What it does: (\psi_t) defines exactly how data (x_0) and noise (\varepsilon) are mixed at each time step. You can think of it as a “recipe” for producing intermediate samples between data and noise.

1.2.3 Conditional Velocity

We then define a velocity field, which tells us how fast and in what direction points move as (t) changes:

\[\frac{dz_t}{dt} = u_t(z_t|\varepsilon)\]

Components explained:

(\frac{dz_t}{dt}): the instantaneous rate of change of (z_t) with respect to time.
(u_t(z_t \varepsilon)): the true (analytical) velocity of the sample (z_t), given the fixed noise (\varepsilon).

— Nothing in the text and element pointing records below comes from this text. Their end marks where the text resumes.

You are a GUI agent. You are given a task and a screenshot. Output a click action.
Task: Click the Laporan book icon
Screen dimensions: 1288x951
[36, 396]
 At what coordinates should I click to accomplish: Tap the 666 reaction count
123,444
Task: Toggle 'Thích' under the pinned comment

What it does: This is an ODE (ordinary differential equation) describing motion through latent space. It says that the sample (z_t) changes over time according to the velocity (u_t). Following this ODE from (t=1) (noise) back to (t=0) (data) reconstructs real samples.

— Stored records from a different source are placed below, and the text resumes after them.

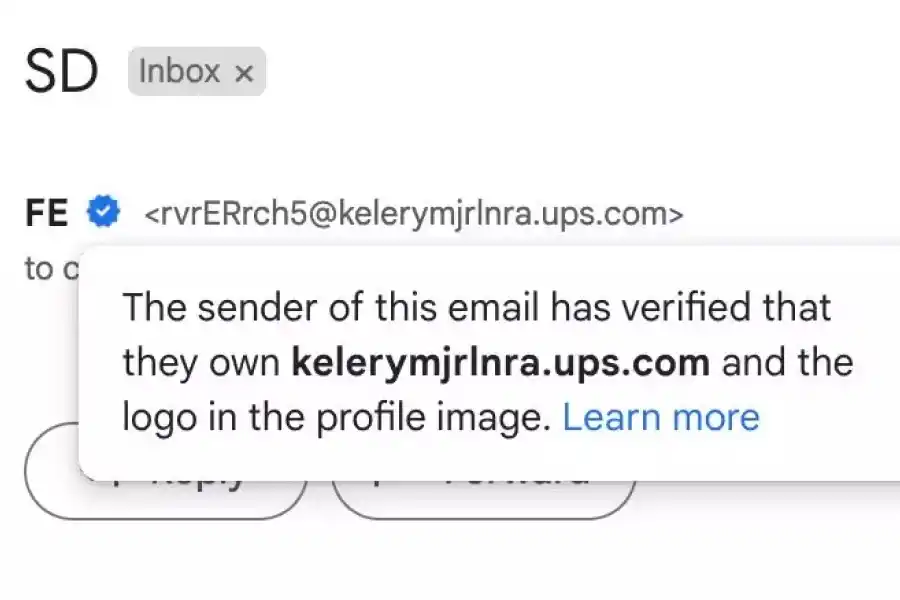Click the email subject SD
Image resolution: width=900 pixels, height=600 pixels.
pyautogui.click(x=62, y=72)
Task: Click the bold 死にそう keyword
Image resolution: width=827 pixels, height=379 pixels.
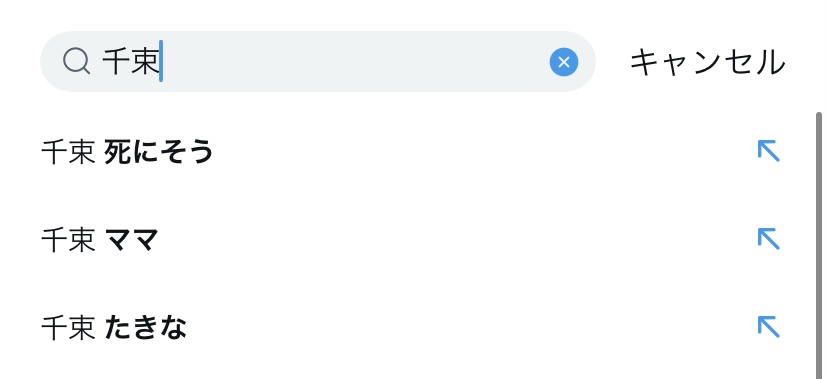Action: point(159,152)
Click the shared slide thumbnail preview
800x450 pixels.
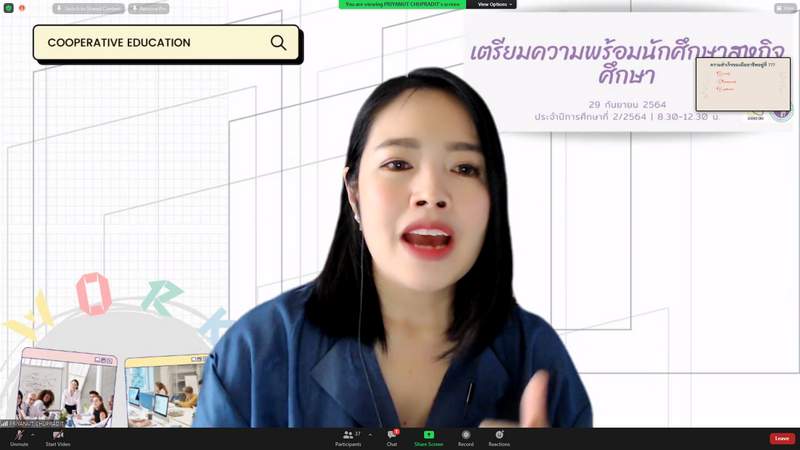(x=742, y=84)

1.2.4 Conditional Flow Matching Objective

Because the true velocity (u_t(z_t|\varepsilon)) can be computed analytically, we can train a neural network to predict it. The Conditional Flow Matching loss is:

\[\mathcal L_{\text{CFM}} = \mathbb E_{t, p_t(z|\varepsilon), p(\varepsilon)} \left[\|v_\Theta(z,t) - u_t(z|\varepsilon)\|_2^2\right]\]

Components explained:

(\mathbb E[\cdot]): expectation, i.e., average over time (t), intermediate samples (z_t), and noise (\varepsilon).
(v_\Theta(z,t)): the velocity predicted by the neural network (parameterized by (\Theta)).
(u_t(z \varepsilon)): the true conditional velocity derived analytically.
( \cdot _2^2): squared L2 norm (mean-squared error).

What it does: The loss trains the neural network so that its predicted velocity (v_\Theta) matches the known conditional velocity (u_t). This is equivalent to teaching the network to reproduce the correct physical motion of probability mass between noise and data.

1.2.5 Deriving the Conditional Velocity

We can compute the analytical form of (u_t(z_t|\varepsilon)). Differentiate the path (z_t = a_t x_0 + b_t \varepsilon) with respect to (t):

\[\frac{dz_t}{dt} = a_t' x_0 + b_t' \varepsilon\]

To express this in terms of (z_t) and (\varepsilon), note that (x_0 = (z_t - b_t \varepsilon)/a_t). Substitute that back:

\[u_t(z_t|\varepsilon) = \frac{a_t'}{a_t} z_t + \varepsilon b_t \left(\frac{a_t'}{a_t} - \frac{b_t'}{b_t}\right)\]

Components explained:

(a_t’), (b_t’): time derivatives of the path coefficients (a_t) and (b_t).
The first term ((a_t’/a_t)z_t): scales the current position (z_t) — a self-scaling term.
The second term: adjusts direction based on how noise and data contributions change with time.

What it does: This expression tells us exactly how the sample (z_t) moves under the true probability flow defined by (a_t,b_t). It combines “where we are” ((z_t)) and “how the mixing changes” ((a_t’,b_t’)).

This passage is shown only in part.